→ **Exercise objective**
Write out the lines of the rows below as a JSON list of strings, one string per line, leaving out blank lines and the pictures.

→ **Dataset entries**
** Start **
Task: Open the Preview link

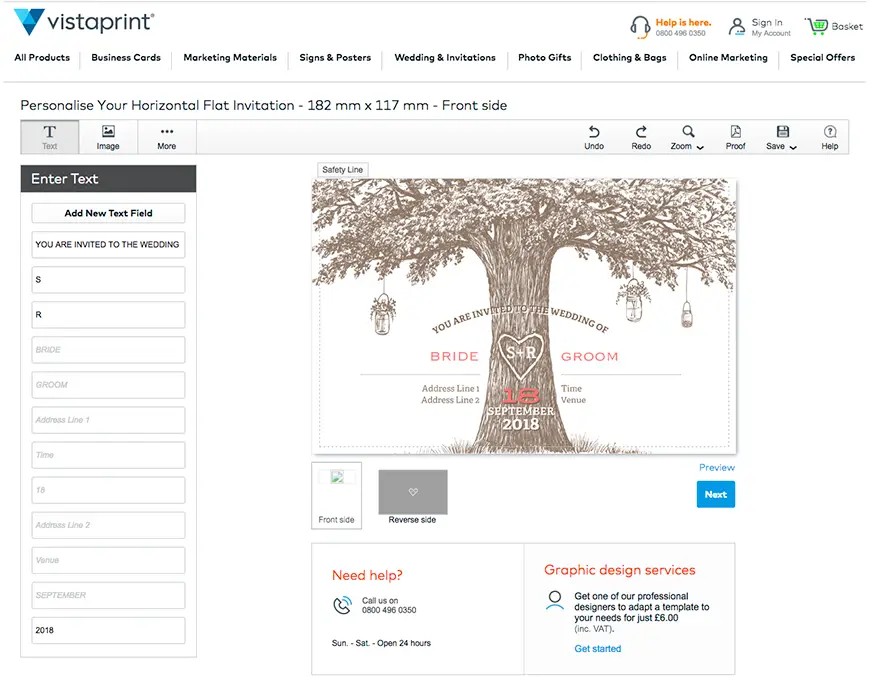Action: click(x=716, y=468)
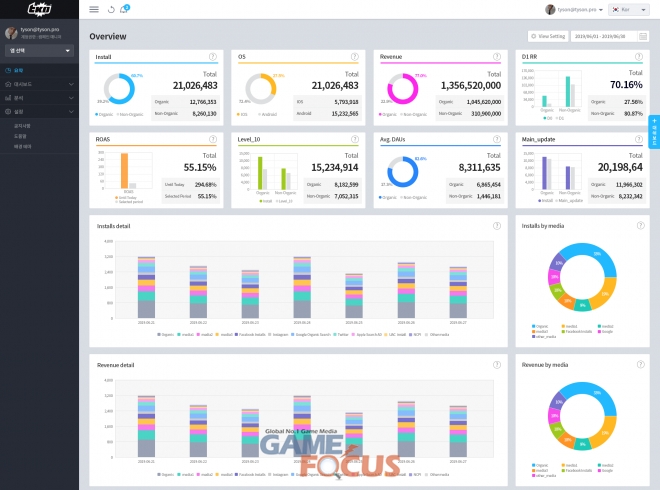
Task: Click the help icon on Revenue card
Action: 497,57

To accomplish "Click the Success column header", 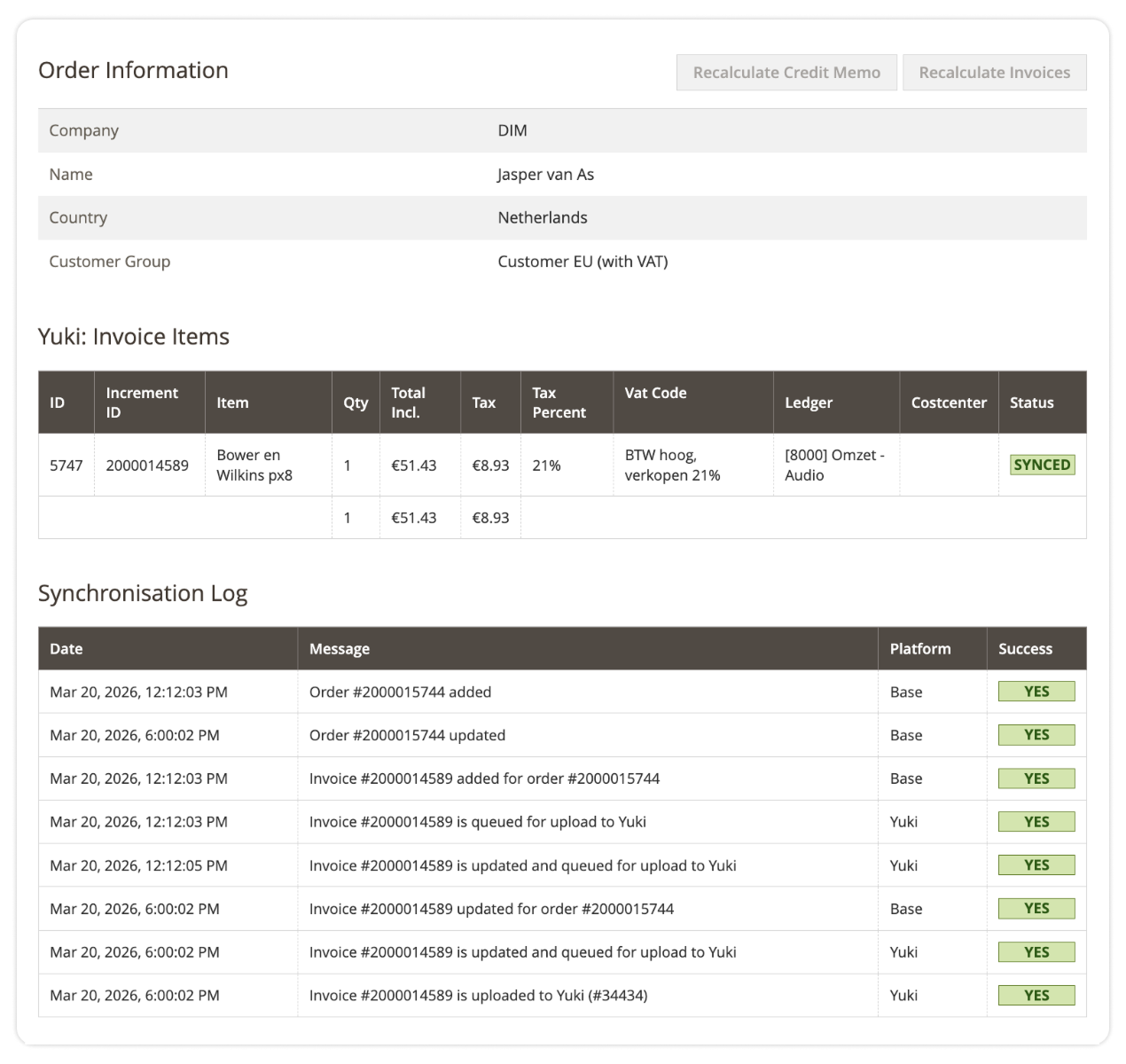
** End **
→ **Task response**
[
  "Task: Open the Preview link",
  "Action: click(x=716, y=468)",
  "Task: Click the help icon on Revenue card",
  "Action: 497,57",
  "To accomplish \"Click the Success column header\", "
]